SOURCE TEXT:
+++

As we have previously testified, unnecessary legal restrictions on the payment of interest on demand deposits at depository institutions and on balances held at Reserve Banks distort market prices and lead to economically wasteful efforts by depository institutions to circumvent these artificial limits. In addition, authorization of interest on all types of balances held at Reserve Banks would enhance the toolkit available for the continued efficient conduct of monetary policy. And the ability to pay interest on a variety of balances, together with increased authority to lower or even eliminate reserve requirements, could allow the Federal Reserve to reduce the regulatory and reporting burden on depository institutions of reserve requirements.

William Poole

Wed, February 25, 2004

The first principle is that the FOMC will not respond to “shocks” that are seen as very transitory. Policy should only react to “shocks” that are longer lasting—highly persistent. The reason for this principle is quite straightforward—nothing that the FOMC can do will offset the impact on the economy of a “here today, gone tomorrow” event. While economists continue to debate exactly how “long and variable” the response of the economy is to a policy action, there is a consensus of professional opinion that it takes at least several months before the economy responds. Of course, judgment is always necessary to determine whether any particular shock is likely to be transitory.

Ben Bernanke

Thu, February 19, 2004

Certainly, stability-enhancing changes in the economic environment have occurred in the past two decades. However, an intriguing possibility is that some of these changes, rather than being truly exogenous, may have been induced by improved monetary policies. That is, better monetary policies may have resulted in what appear to be (but only appear to be) favorable shifts in the economy's Taylor curve.

Ben Bernanke

Thu, October 23, 2003

In my view, the most fundamental policy recommendation put forth by Milton Friedman is the injunction to policymakers to provide a stable monetary background for the economy. I take this to be a stronger statement than the Hippocratic injunction to avoid major disasters; rather, there is a positive argument here that monetary stability actively promotes efficiency and growth. (Hence Friedman's suggestion that the long-run Phillips curve, rather than vertical, might be positively sloped.) Also implicit in Friedman's focus on nominal stability is the view that central banks should avoid excessively ambitious attempts to manage the real economy, which in practice may exacerbate both nominal and real volatility. In Friedman's classic 1960 work, A Program for Monetary Stability, he suggested that monetary stability might be attained by literally keeping money stable: that is, by fixing the rate of growth of a specific monetary aggregate and forswearing the use of monetary policy to "fine-tune" the economy.

Alan Greenspan

Mon, July 14, 2003

Allowing for known measurement biases, these inflation indexes have been in a neighborhood that corresponds to effective price stability--a long-held goal assigned to the Federal Reserve by the Congress. But we can pause at this achievement only for a moment, mindful that we face new challenges in maintaining price stability, specifically to prevent inflation from falling too low. This is one reason the FOMC has adopted a quite accommodative stance of policy. A very low inflation rate increases the risk that an adverse shock to the economy would be more difficult to counter effectively. Indeed, there is an especially pernicious, albeit remote, scenario in which inflation turns negative against a backdrop of weak aggregate demand, engendering a corrosive deflationary spiral.

Alan Greenspan

Mon, July 14, 2003

The FOMC stands ready to maintain a highly accommodative stance of policy for as long as it takes to achieve a return to satisfactory economic performance.

+++

PROVIDED INFORMATION:
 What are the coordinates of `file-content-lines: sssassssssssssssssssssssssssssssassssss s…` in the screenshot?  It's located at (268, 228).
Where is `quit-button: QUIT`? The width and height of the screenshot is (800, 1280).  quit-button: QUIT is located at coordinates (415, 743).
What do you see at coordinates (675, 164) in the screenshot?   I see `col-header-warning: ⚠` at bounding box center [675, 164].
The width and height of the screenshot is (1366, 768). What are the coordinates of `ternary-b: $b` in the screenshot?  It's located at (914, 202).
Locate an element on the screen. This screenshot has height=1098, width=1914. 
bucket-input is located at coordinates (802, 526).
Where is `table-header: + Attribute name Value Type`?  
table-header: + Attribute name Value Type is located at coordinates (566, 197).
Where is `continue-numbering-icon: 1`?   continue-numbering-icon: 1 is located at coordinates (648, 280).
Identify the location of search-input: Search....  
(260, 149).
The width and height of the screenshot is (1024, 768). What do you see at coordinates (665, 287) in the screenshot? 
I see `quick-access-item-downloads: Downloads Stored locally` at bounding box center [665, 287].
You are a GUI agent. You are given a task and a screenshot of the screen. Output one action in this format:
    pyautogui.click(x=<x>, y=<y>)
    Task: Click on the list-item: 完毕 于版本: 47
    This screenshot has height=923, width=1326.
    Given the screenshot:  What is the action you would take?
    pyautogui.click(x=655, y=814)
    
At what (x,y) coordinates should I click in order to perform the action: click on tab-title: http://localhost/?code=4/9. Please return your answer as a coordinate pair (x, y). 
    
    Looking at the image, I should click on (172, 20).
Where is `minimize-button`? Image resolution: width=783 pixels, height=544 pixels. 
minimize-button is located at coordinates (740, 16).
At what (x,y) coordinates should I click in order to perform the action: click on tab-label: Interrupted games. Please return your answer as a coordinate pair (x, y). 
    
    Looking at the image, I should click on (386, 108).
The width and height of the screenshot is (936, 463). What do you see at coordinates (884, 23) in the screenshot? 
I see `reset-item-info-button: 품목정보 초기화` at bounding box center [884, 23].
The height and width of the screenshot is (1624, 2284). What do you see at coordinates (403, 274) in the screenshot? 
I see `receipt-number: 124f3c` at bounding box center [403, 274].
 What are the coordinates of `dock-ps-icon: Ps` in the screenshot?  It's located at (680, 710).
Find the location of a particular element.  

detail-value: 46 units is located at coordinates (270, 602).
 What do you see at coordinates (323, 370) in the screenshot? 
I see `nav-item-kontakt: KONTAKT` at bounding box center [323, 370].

+++

AIM OF THE TASK: Write out everything in the monetary policy excerpts from "William Poole" down to "to be transitory.", word for word.

EXERCISE SOLUTION:
William Poole

Wed, February 25, 2004

The first principle is that the FOMC will not respond to “shocks” that are seen as very transitory. Policy should only react to “shocks” that are longer lasting—highly persistent. The reason for this principle is quite straightforward—nothing that the FOMC can do will offset the impact on the economy of a “here today, gone tomorrow” event. While economists continue to debate exactly how “long and variable” the response of the economy is to a policy action, there is a consensus of professional opinion that it takes at least several months before the economy responds. Of course, judgment is always necessary to determine whether any particular shock is likely to be transitory.